Fala-se segundo sua classe social.

O brasileiro tem tendência na variedade coloquial relaxada, em especial a classe “semi-culta”, que sequer se importa com isso.

Na verdade “você” é variante — contração da alocução — do tratamento respeitoso “Vossa Mercê”.

A professora de linguística Eliana Pitombo Teixeira ensina que os textos literários que apresentam altas frequências do pronome “você”, devem ser classificados como formais.”

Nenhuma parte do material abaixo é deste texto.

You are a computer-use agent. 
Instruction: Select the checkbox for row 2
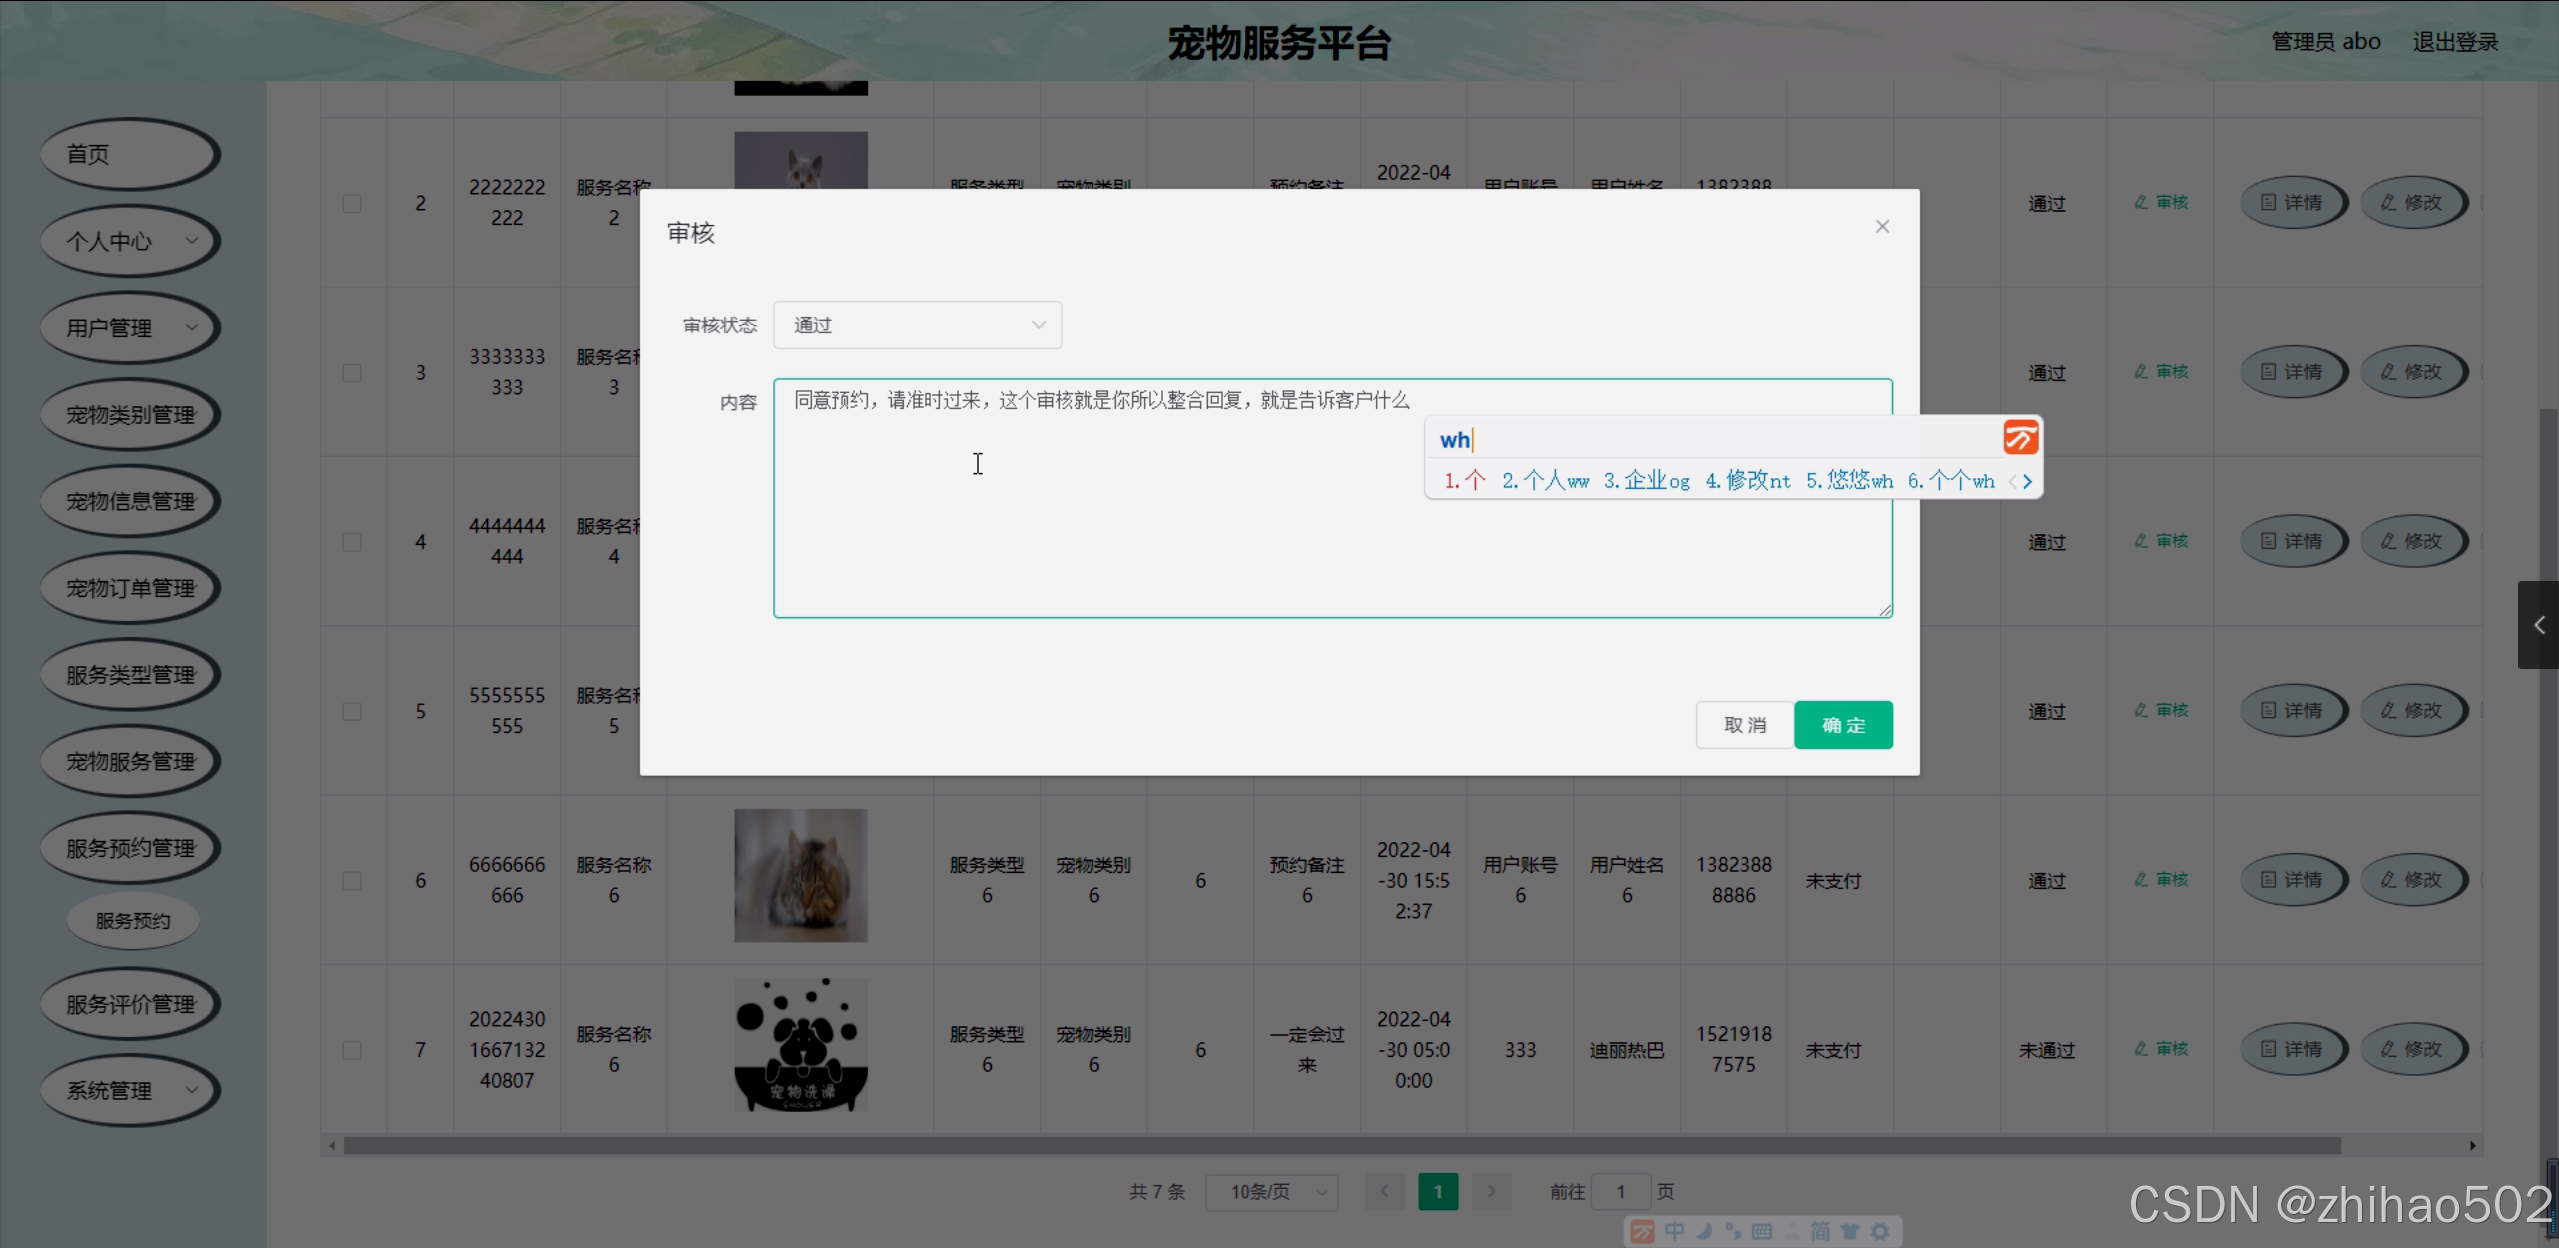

Não tenho a pretensão aqui de criticar qualquer pessoa que dispense tratamento formal a uma autoridade, quer seja por deferência, conveniência ou por merecido respeito, tampouco entro na discussão da relação entre a autoridade e o porteiro do prédio, até porque acho absurda demais a idéia de impor aos outros a forma de tratamento que alimenta e massageia o próprio ego, já que ninguém pode ser obrigado a sustentar a vaidade alheia. Apenas faço uma reflexão sobre o exagero na pompa e, sobretudo, os seus reflexos danosos na relação de trabalho. Aliás, conheço pessoas que adoeceram com a arrogância de alguns e que se sentem um lixo humano, o que, convenhamos, beira as raias do absurdo e indica um comportamento doentio para o qual o tratamento psiquiátrico é recomendado.

Pessoas há que são incapazes de dar um “bom dia”, pedir “por favor” para que alguém faça algo que não é sua obrigação, agradecer ou até mesmo cumprimentar o colega de trabalho, como se isso o diminuísse. O nariz empinado só serve para mostrar a meleca que tem dentro e, não raras vezes, a arrogância esconde a incompetência e o medo de expor as próprias fraquezas. É muito triste e lamentável tudo isso.

Penso, amigos, que é sábio aquele que é humilde sem ser subserviente e é nisso que reside a grandeza do homem. No mais, o grande barato da vida é fazer boas amizades, poder compartilhar momentos de alegria, sentir-se bem no ambiente de trabalho, enfim, ser feliz como eu sou.